Now there's the problem with determining the error… In the book Numerical Recipes in FORTRAN 77 (page 660 in book, page 690 in pdf) they say that the statistically correct way to fit a straight line to data with errors in variables is to minimize this value:

              ( yᵢ − a − bxᵢ )²
      χ² = Σ ———————————————————
              σ(yᵢ)² + b²σ(xᵢ)²

This exactly corresponds to the equation I've given in my previous comment if you substitute f(x) for a + bx. I don't have the knowledge to verify that the book is actually correct, but I strongly believe that it is. This would mean that my equation for the weights is presumably correct and the only thing left is to determine the value of σ( f(xᵢ, β) ) from xᵢ and σ(xᵢ)…

Since the equation σ(f(xᵢ)) ≈ (∂f/∂x)(xᵢ) * σ(xᵢ) applies only for small σ(xᵢ) and I don't want to risk hitting a point where f(xᵢ) is locally very flat but gets very steep as you move to f(xᵢ + σ), I'll try to solve it in a different way:

We assume that the actual value (let's call it ξᵢ) which was measured as xᵢ lays somewhere around it with the probability given by the normal distribution with mean xᵢ and standard deviation σᵢ. This means that ξᵢ lays in the range between xᵢ − 3σᵢ and xᵢ + 3σᵢ with the probability of 99.7 %. I propose that we divide this interval to N regions, so that each region has the same probability of containing ξᵢ. Now, if we evaluate f at the edge of each region, we should be able to use the basic formula for standard deviation to approximate it in the neighbourhood of xᵢ (and hopefully ξᵢ).

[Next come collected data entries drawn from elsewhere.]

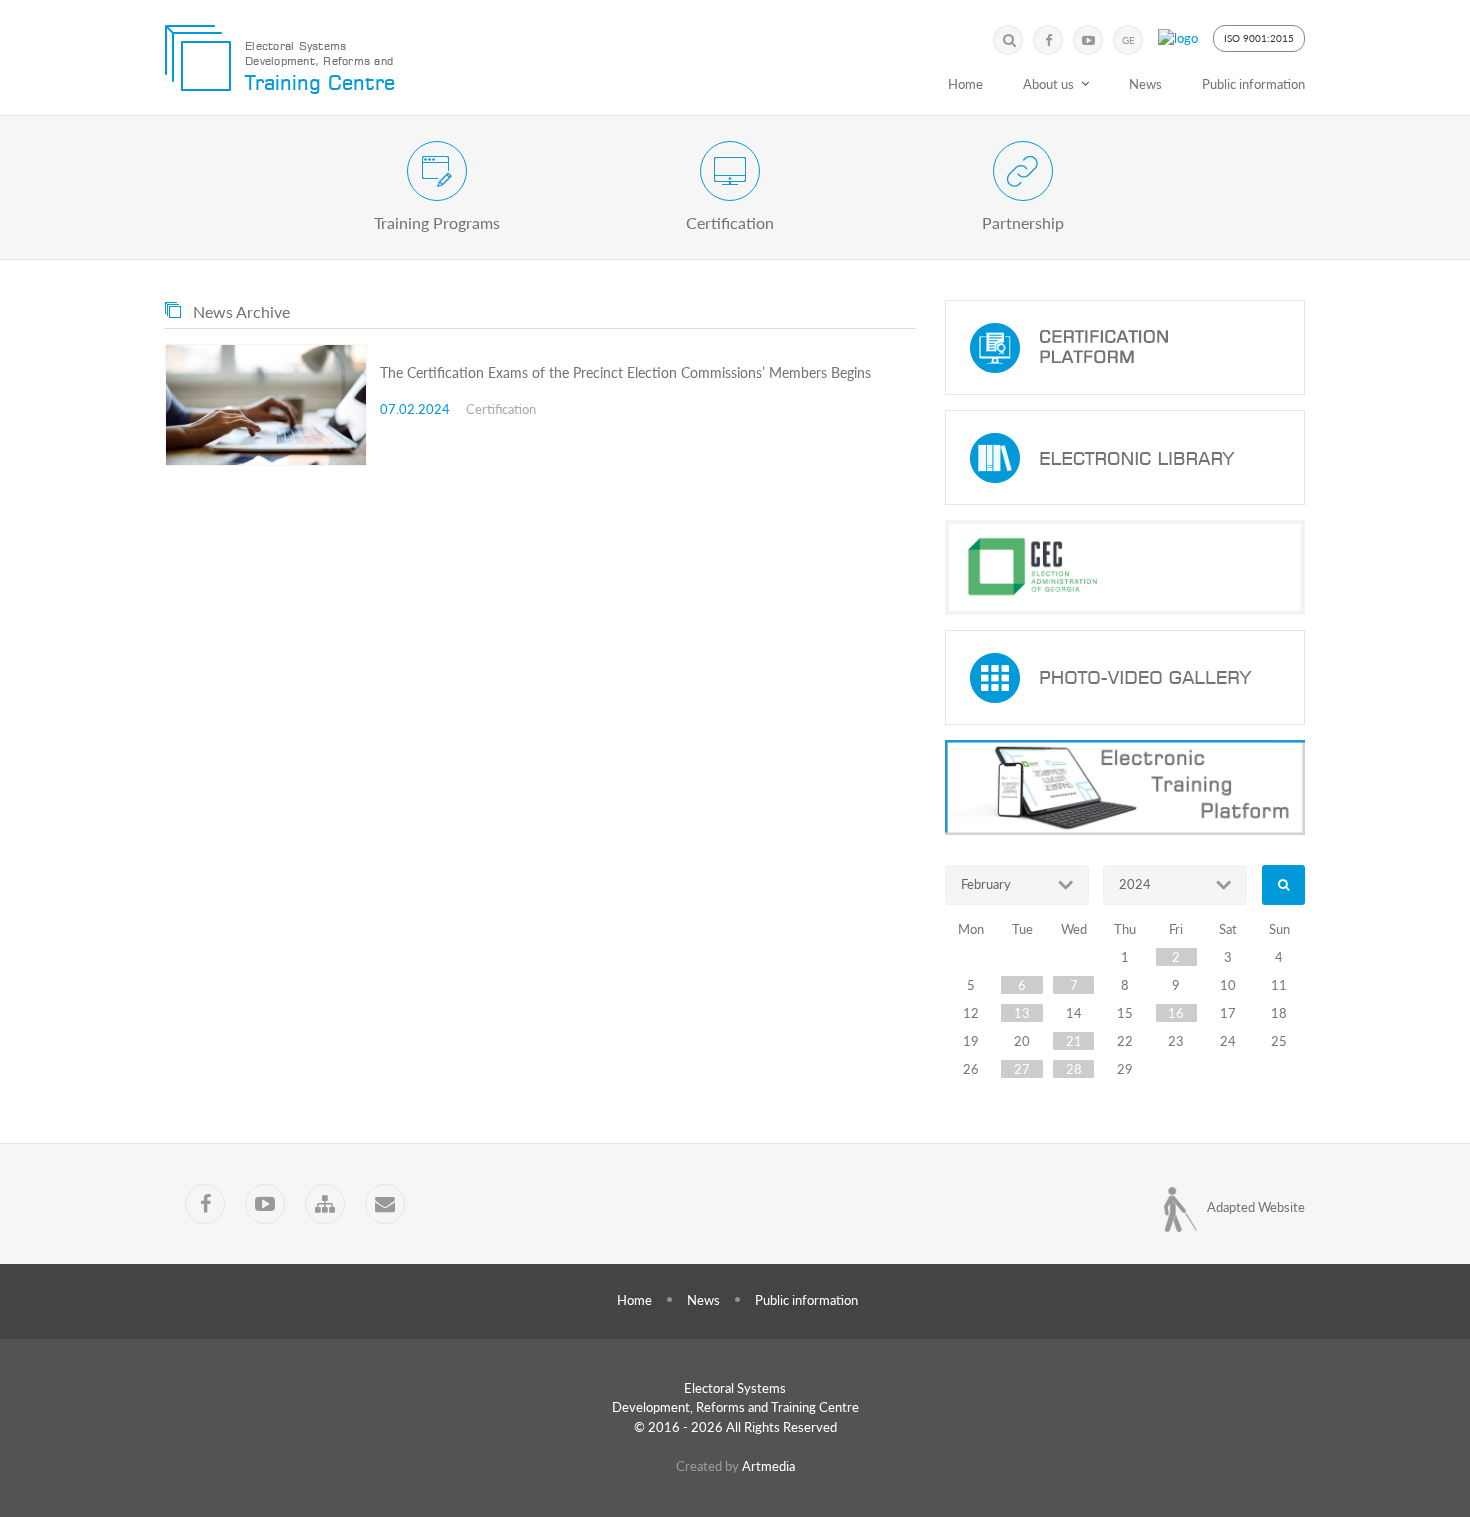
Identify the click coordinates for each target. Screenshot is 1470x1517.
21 (1074, 1041)
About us (1048, 84)
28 (1074, 1069)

(Edit: In the end used the averaged the "average slopes" of the equiprobable intervals and used first equation (in a loose sense), because the formula for standard deviation converged too slowly.)

Wow, that was a lot of maths… If you either don't understand something, think I got something wrong or want to approve my conclusions, feel encouraged to comment!